I Became A Cannon Fodder In A Female Protagonist Cultivation Novel - MTL - Chapter 624
Bab 624 Kehidupan Pertama, Kelinci yang Mengerikan
Karena kelinci itu tidak mengatakan apa-apa, Fang Jinyu tentu saja tidak akan bertanya. Lagipula, itu hanya sebuah nama.
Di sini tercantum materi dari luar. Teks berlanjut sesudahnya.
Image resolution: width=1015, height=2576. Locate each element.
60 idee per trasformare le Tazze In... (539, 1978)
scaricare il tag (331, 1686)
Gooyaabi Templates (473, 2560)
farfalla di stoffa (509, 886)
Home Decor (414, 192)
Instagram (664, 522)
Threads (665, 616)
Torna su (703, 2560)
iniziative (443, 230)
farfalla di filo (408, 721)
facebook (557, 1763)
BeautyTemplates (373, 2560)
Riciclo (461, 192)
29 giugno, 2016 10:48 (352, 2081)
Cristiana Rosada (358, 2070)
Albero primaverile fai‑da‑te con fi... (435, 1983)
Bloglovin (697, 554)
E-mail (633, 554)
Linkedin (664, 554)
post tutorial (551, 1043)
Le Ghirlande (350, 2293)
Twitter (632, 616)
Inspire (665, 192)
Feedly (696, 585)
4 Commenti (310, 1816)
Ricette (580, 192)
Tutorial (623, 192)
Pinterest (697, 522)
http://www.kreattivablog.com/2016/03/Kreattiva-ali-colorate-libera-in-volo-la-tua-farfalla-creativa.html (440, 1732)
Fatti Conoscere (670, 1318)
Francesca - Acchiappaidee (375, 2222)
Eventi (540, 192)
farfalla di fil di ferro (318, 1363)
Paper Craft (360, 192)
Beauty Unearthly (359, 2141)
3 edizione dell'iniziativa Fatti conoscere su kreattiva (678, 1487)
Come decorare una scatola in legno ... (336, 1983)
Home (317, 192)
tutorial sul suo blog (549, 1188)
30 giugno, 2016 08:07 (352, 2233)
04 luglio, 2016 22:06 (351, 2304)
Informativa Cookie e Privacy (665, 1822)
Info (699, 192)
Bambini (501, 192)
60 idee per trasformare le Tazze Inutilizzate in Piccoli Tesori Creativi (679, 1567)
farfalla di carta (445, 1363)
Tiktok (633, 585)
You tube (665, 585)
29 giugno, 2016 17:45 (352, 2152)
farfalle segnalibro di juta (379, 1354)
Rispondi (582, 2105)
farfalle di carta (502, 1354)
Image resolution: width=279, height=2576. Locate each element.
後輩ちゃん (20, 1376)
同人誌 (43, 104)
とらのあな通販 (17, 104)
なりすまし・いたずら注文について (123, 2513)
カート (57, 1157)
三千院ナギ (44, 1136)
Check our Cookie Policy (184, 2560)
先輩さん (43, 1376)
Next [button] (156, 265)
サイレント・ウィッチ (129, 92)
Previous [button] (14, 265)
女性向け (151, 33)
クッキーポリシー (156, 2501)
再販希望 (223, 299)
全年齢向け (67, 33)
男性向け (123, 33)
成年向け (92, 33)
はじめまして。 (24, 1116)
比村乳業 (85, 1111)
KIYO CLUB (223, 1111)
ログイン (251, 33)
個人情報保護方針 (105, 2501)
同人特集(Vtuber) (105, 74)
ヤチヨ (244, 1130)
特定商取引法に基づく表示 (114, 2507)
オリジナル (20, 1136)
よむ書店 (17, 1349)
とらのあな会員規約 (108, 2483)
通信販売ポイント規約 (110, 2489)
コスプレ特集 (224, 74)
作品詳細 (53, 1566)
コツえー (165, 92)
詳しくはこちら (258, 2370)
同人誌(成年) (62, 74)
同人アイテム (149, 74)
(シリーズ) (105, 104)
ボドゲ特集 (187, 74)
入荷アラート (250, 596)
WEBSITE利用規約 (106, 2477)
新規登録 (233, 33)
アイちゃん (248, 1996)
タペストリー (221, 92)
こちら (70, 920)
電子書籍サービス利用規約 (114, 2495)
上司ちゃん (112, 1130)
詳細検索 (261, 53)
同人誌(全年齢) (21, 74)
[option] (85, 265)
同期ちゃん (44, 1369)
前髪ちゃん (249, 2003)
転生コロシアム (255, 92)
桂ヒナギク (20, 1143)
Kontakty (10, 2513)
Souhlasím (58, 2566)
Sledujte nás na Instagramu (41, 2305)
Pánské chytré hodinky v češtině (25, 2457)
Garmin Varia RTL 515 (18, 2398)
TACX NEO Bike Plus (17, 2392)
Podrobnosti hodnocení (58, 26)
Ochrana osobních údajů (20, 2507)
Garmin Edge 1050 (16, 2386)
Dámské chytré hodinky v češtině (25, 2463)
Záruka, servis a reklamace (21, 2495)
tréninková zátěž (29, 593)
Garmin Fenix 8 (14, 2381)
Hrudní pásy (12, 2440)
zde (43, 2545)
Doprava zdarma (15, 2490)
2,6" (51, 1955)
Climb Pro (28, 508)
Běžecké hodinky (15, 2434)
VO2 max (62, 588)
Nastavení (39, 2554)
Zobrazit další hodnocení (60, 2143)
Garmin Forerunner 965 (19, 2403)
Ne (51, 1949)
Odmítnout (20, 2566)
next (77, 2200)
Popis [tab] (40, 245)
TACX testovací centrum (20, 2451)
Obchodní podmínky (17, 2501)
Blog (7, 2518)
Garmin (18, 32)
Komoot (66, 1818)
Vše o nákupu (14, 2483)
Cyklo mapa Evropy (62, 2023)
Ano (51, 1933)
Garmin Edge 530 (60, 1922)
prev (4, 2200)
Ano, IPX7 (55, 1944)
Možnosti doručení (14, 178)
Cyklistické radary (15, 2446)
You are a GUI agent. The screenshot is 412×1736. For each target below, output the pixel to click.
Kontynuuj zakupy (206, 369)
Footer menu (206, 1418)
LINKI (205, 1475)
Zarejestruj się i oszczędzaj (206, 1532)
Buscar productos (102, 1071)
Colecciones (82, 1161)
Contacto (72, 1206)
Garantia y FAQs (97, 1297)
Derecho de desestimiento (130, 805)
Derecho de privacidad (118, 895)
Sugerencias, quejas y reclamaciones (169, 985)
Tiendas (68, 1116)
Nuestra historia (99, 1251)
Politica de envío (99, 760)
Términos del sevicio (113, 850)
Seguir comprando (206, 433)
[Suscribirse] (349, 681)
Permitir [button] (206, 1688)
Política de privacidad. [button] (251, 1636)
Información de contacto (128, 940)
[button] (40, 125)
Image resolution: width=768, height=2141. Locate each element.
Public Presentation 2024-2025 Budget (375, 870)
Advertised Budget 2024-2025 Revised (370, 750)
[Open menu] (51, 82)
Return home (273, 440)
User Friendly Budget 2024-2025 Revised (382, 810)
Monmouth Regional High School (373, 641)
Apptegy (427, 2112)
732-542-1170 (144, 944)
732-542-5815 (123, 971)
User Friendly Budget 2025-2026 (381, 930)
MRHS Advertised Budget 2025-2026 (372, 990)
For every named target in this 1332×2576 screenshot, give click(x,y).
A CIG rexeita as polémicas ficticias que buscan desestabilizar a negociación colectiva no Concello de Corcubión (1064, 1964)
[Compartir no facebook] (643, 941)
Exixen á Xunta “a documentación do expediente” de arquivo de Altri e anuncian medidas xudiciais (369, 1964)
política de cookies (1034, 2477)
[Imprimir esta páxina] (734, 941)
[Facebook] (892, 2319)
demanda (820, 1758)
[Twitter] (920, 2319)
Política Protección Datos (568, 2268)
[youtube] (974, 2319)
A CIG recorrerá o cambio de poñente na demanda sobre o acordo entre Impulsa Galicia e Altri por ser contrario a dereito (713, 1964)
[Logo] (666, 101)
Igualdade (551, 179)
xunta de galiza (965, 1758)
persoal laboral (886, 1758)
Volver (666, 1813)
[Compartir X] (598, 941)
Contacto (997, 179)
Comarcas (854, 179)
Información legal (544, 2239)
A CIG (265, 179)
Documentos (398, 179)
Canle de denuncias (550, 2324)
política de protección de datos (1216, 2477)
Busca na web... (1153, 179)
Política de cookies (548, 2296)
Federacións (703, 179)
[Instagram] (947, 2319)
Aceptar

Tidak mungkin namanya “Qing Fu” secara kebetulan, kan?
Jika memang demikian, situasinya akan jauh lebih menarik!
Setelah gangguan dari kelinci itu, Fang Jinyu tanpa diduga menjadi akrab dengan Dewa Sejati, yang menyebut dirinya “Kaisar Cermin Terang.”
“Kaisar Cermin Terang” tampak tenang dan bahkan menceritakan latar belakangnya kepada Fang Jinyu.
“Saudaraku Kaisar Hijau Abadi, meskipun aku tidak lahir dari sinar bulan pertama, aku cukup beruntung menjadi raja di kemudian hari. Itulah mengapa para abadi lainnya memanggilku demikian.”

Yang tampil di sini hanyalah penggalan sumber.